Our environment affects our mental and physical and health. The mere presence of a lone Areca Palm or Dragon Tree sitting proudly in the corner of the living room is uplifting to gaze upon after a hard day at work. But, with a bit more thought and effort regarding placement, arrangement and interaction of your houseplants placed strategically throughout your home, you will reap the benefits similar to those received from being outdoors in nature.

Plant for all light levels 

Stuck on your traditional favourites? Be open-minded and rest easy; there are air-purifying houseplants suited or adaptable to every level of light in your home or office., and some experimentation will convince you there is no need to limit your plant sanctuary to one sunny windowsill.

Does the plant fit the location? 

Beyond light and watering requirements, common sense, aesthetics and intuition will play a role in deciding where you place your houseplants. For example, avoid placing a spiky plant where it would seem to be waiting to ambush someone with a poke, and avoid elevating a large plant on a platform too high where it threatens to tumble down on an unsuspecting passerby. Consider the plant’s overall size, texture and form, as well as the shape, texture and colour of its foliage. Use these traits to place plants where they look great, and decide if these characteristics feel right for the potential location.

Plants for Study, Plants for High-Energy 

The diversity of plant traits and textures means you can easily create an energy-balancing grouping of plants in multiple pots or within a single pot. You can arrange your diverse group to create the rejuvenating energy of a miniature forest; taller plants suggest the role of trees, while short, full plants act as shrubs or ferns, and vining houseplants such as an ivy mimic the forest floor.

This type of foresty combination creates a calming energy generally well-suited to entries, living rooms, bedrooms, study spaces, patios, and meditation spaces.

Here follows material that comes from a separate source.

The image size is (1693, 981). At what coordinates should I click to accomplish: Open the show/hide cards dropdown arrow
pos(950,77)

Groupings that focus on contrasting colours, textures and shapes are great for areas where a high-energy feel is desired; try Burgundy Rubber Plant, Sansevieria and Areca Palm together. Arrangements of plants with softly textured or dainty leaves, in various shades of green (African Violet and Boston Fern) are very relaxing in the bedroom or near the bathtub.

Spacing your plants throughout your home or office also brings a sense of restoration and reconnection to your spaces, similar to the refreshing experience of a walk in the woods.

Feng Shui and Your Plants

Place plants in the corners of your rooms. Plants bring oxygen into the room and circulate positive energy, which enhances mental and physical health. Plants with rounded leaves are ideal, feng shui-wise.

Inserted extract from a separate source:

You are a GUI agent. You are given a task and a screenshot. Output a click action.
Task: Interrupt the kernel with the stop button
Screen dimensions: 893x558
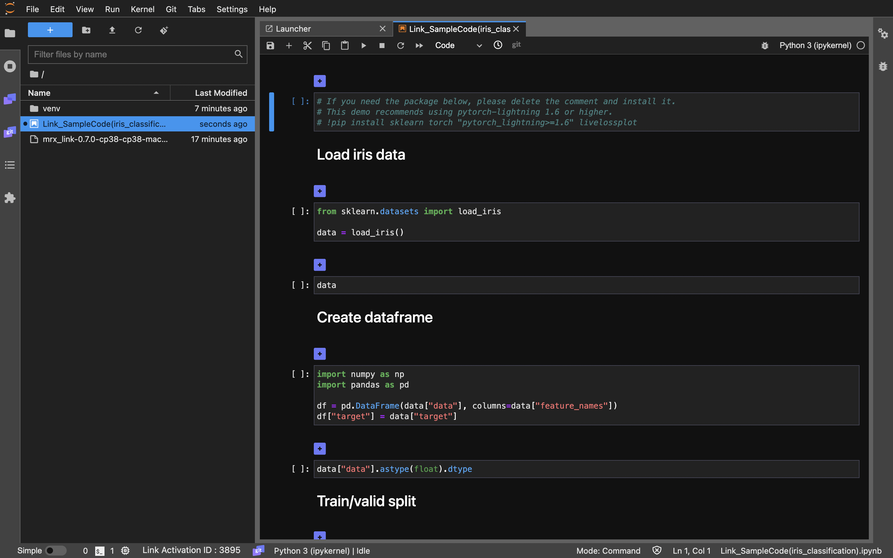click(x=382, y=45)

Remove dried flowers or anything dead in the home; dried flowers represent death, and suck energy from the space, whereas live plants and fresh flowers generate energy.

In the Bedroom

If you keep a tv, digital clock, phone, computer, or other electrical devices in your room, cover them with a silk sheet and, if possible, unplug them before bed. Add a Peace Lily plant to absorb some of the electrical energy.

For All Of Your Spaces

For the forgetful waterer, slow-growing succulents like Echeverias are hardy and drought-tolerant companions.

For plants that need high humidity, try cute terrariums! They make fabulous home decor and give your home a stylish showpiece. Just be warned! Once you build one terrarium, you’ll want to build several more. Try Polka Dot Plants as a wonderful starter plant. You’ll adore the look!

Houseplant Care

Keeping your houseplants alive and thriving is no secret! The key is to replicate the plant’s natural growing environment indoors by giving the plant the light, humidity, and water it prefers. Tropical houseplants enjoy a more humid environment while succulents prefer dry and arid conditions. Choosing the right plant for your space starts by assessing the light conditions in your home. Unlike your outdoor plants, your houseplants want indirect light; too much direct light can scorch your indoor plants.

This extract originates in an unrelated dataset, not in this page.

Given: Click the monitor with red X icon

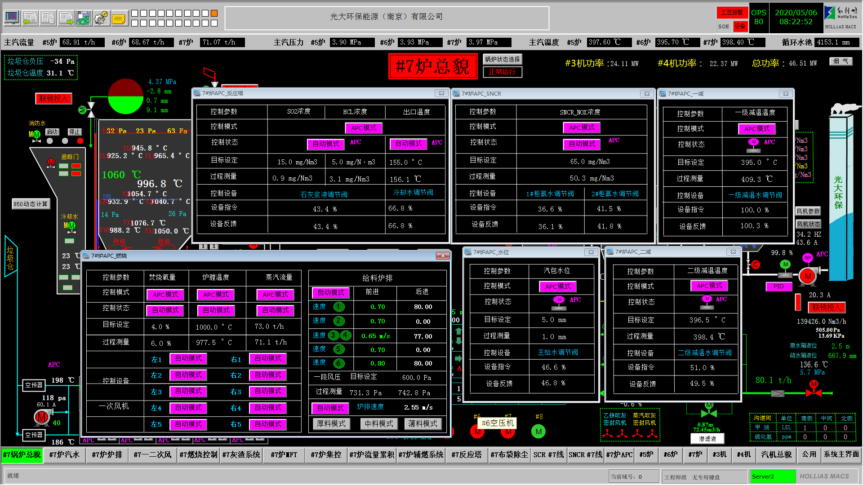Looking at the screenshot, I should tap(12, 18).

South- or east-facing windows are ideal for bright light to medium light houseplants. Have a look at:

If light is hard to come by in your home, we suggest our Low Light houseplants. These houseplants prefer to be a few feet away from your window or protected from direct light by a sheer curtain. Popular options include the Cast Iron plant, the serene Peace Lily, the air purifying ZZ plant, and the decorated foliage of the Chinese Evergreen.